Joe and his family stayed busy playing Old-time music until Joe enlisted in World War II. He drove a bulldozer in an engineering battalion and helped construct pontoon bridges. When Joe returned from the war on Thanksgiving Day, 1945, he discovered that the interest in traditional string band music was waning. 'Rhythm & Blues' and black-oriented radio stations were becoming popular with black audiences, leading toward the development of Rock and Roll. The type of old-fashioned string band entertainment that Joe and his family played before he joined the service was no longer popular, and Joe stopped playing and worked in a furniture factory for 38 years.
Joe did not start playing again until the 1970's when a college student studying traditional music heard about him and the music he used to play. With the encouragement of the student, Joe teamed up with his first cousin, Odell, who played Clawhammer banjo with him years before. This began their revival as the 'New String Band Duo'. They played festivals in nearly every state and country including the American Fiddler's Festival, and in foreign countries as well.
At the peak of their fame, they performed at Carnegie Hall in New York City, and the Smithsonian Institution in Washington, D.C. At the height of Joe's musical revival he experienced a devastating blow, the accidental death of Odell in 1994. Bob Carlin, a master Clawhammer banjo player from Virginia, started to play with Joe and continues to do so today.

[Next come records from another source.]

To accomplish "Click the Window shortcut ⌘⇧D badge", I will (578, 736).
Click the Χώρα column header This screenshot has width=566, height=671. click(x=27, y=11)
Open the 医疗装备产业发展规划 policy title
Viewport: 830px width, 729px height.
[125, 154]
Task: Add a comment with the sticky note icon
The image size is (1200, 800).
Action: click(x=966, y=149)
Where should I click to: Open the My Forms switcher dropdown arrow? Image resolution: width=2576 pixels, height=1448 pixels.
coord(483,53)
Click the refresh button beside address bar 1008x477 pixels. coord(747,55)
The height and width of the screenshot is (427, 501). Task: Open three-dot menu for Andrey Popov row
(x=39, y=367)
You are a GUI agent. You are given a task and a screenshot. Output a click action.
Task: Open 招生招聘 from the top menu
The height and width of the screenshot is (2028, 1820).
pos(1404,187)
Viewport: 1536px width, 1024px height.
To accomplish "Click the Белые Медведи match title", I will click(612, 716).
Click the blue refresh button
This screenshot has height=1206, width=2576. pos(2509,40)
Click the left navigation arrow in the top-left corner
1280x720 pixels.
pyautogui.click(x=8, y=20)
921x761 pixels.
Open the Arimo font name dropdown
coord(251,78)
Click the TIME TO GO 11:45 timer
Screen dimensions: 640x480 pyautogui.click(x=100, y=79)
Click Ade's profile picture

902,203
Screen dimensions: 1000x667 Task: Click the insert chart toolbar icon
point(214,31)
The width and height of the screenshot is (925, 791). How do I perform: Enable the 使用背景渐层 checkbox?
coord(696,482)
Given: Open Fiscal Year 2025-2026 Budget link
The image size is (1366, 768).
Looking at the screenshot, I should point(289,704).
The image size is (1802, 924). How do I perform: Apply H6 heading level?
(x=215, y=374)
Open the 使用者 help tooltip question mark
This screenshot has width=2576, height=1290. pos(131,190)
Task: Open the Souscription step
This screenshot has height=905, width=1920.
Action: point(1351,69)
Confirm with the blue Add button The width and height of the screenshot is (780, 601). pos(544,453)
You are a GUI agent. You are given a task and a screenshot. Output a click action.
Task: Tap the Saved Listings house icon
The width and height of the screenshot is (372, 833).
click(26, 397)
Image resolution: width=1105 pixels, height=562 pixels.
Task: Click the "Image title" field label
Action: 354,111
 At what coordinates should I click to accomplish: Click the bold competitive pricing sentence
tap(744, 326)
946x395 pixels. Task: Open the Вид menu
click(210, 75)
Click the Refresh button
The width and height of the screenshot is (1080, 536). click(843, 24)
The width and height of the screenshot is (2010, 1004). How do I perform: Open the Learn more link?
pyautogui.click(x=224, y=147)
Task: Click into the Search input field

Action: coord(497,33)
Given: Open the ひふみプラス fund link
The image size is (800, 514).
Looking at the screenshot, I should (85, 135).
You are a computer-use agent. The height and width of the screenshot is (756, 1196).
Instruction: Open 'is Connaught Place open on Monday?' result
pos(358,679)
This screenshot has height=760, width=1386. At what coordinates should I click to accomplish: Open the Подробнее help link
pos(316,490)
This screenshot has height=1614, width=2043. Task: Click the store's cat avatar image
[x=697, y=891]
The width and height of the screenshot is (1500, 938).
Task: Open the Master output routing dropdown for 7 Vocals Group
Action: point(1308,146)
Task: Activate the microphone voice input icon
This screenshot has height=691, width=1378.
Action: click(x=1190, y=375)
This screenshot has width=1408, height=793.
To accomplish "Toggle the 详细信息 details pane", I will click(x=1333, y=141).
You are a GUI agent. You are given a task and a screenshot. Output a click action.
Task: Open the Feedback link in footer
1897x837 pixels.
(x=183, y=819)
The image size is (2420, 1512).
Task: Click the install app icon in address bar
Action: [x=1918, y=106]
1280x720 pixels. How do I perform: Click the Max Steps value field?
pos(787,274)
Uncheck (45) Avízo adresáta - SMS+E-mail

Folklorist Kip Lornell ' the student who rediscovered Joe — said that three factors that helped integrate America: 'Elvis Presley, Motown, and rural America', in other words, white and black musical influences and the combination of the two. String Band music was rural America. During the 1930's and 40's in Cedar Grove there was racial segregation, but the daily lives of working-class blacks and whites was not that different, and social interaction was an integral part of daily life. Whites and blacks labored side-by-side and shared their cultures. Black musicians such as Joe were accepted by whites because of their musical ability, even in 'Jim Crow' times.
Joe and Odell have maintained aspects of many different cultures shared by both blacks and whites from a 300-year-old musical legacy that reaches back to Africa. The Thompson's are unique in that they have both fiddle and banjo playing history in their family, not the banjo only. Joe held onto the black string band tradition when many of his peers turned to Rhythm & Blues, allowing us to experience an important part of our musical heritage that was almost completely lost.
Passing and sharing musical tradition gives a real sense of being part of a greater family, culture and heritage.